§ THE PROBLEM
The records that follow are to be transcribed word for word.

§ RECORDS SHOWN
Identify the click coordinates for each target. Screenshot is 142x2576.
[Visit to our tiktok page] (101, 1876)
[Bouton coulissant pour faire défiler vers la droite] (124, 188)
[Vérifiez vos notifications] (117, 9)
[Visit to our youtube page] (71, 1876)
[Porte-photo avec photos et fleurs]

§ YOUR SOLUTION
Identify the click coordinates for each target. Screenshot is 142x2576.
[Visit to our tiktok page] (101, 1876)
[Bouton coulissant pour faire défiler vers la droite] (124, 188)
[Vérifiez vos notifications] (117, 9)
[Visit to our youtube page] (71, 1876)
[Porte-photo avec photos et fleurs]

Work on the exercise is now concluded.